(TASK STATEMENT) On how many lines of these entries does the word "pixels" occur? State the number alone.

(MATERIAL SUPPLIED)
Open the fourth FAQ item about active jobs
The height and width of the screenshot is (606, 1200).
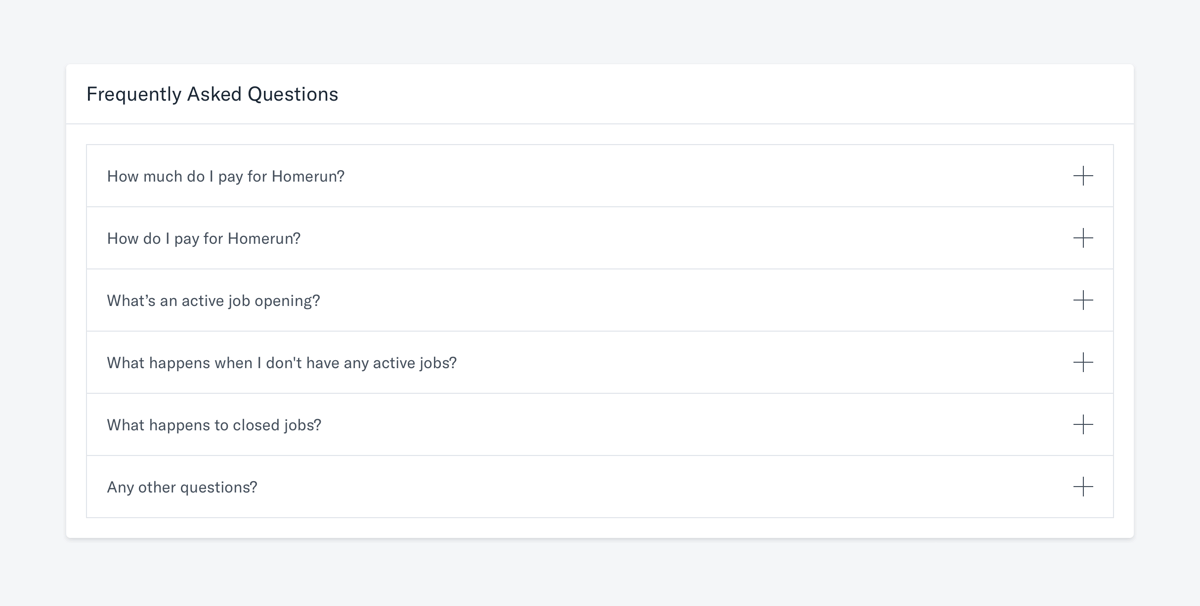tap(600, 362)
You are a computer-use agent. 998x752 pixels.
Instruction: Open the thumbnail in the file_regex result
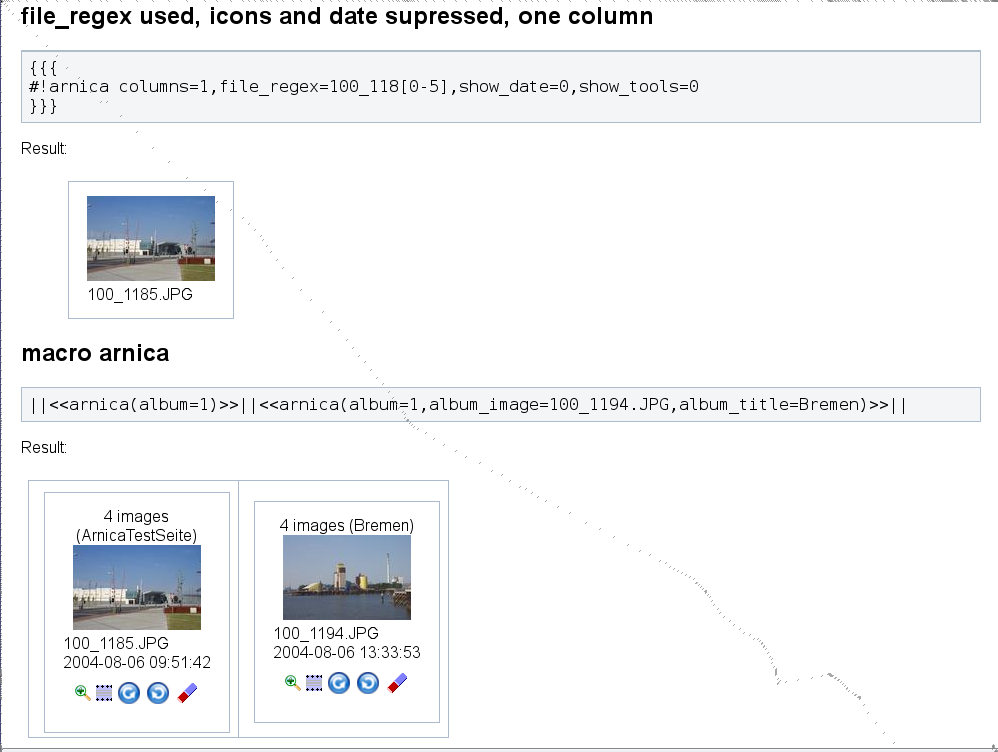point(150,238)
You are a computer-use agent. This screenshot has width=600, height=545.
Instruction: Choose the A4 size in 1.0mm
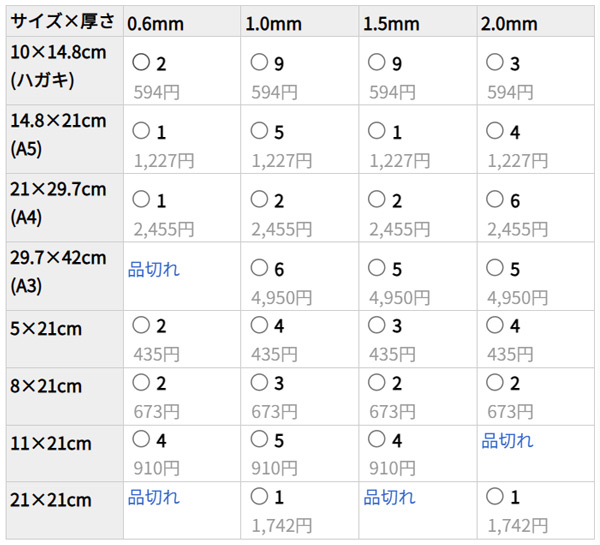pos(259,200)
==
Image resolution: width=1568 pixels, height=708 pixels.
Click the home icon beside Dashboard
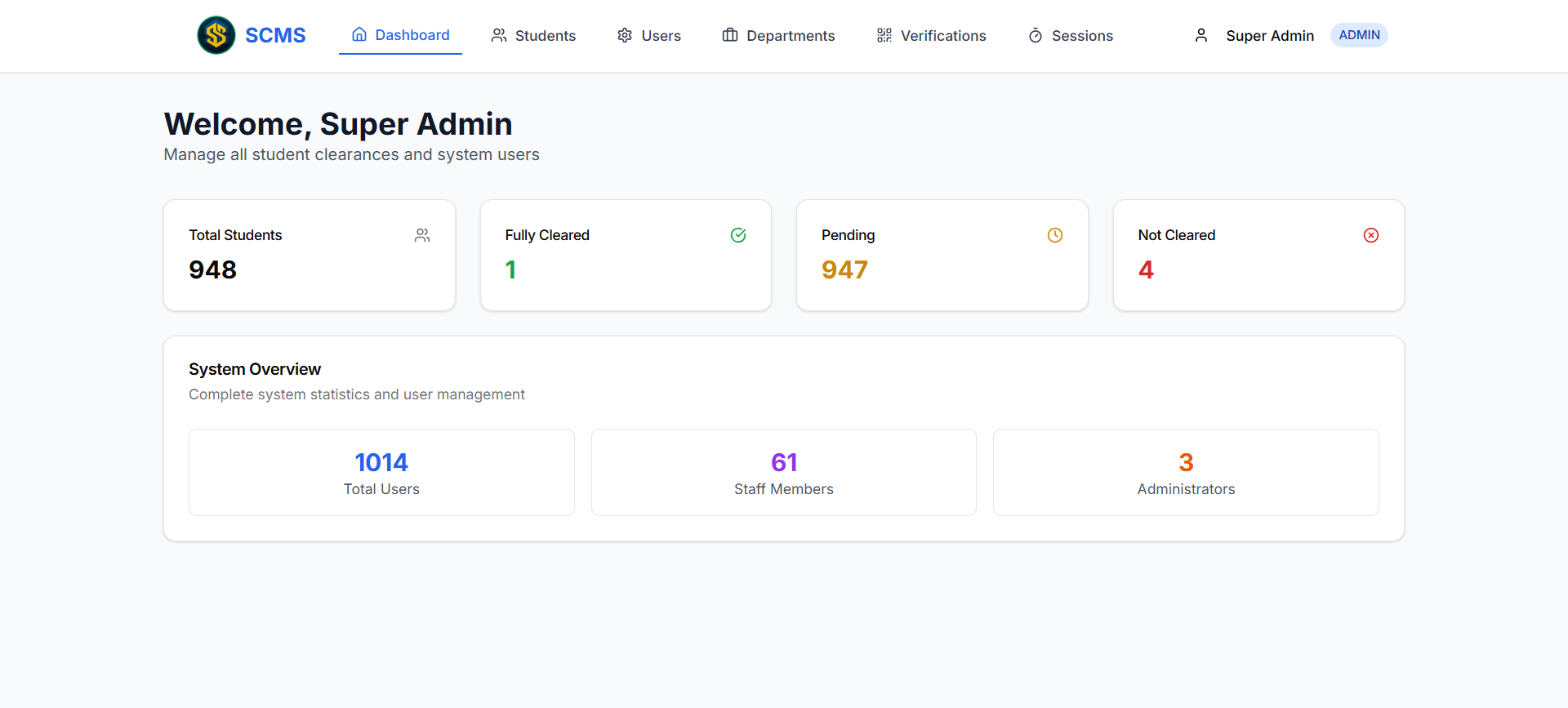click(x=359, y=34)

(RESULT BELOW) 2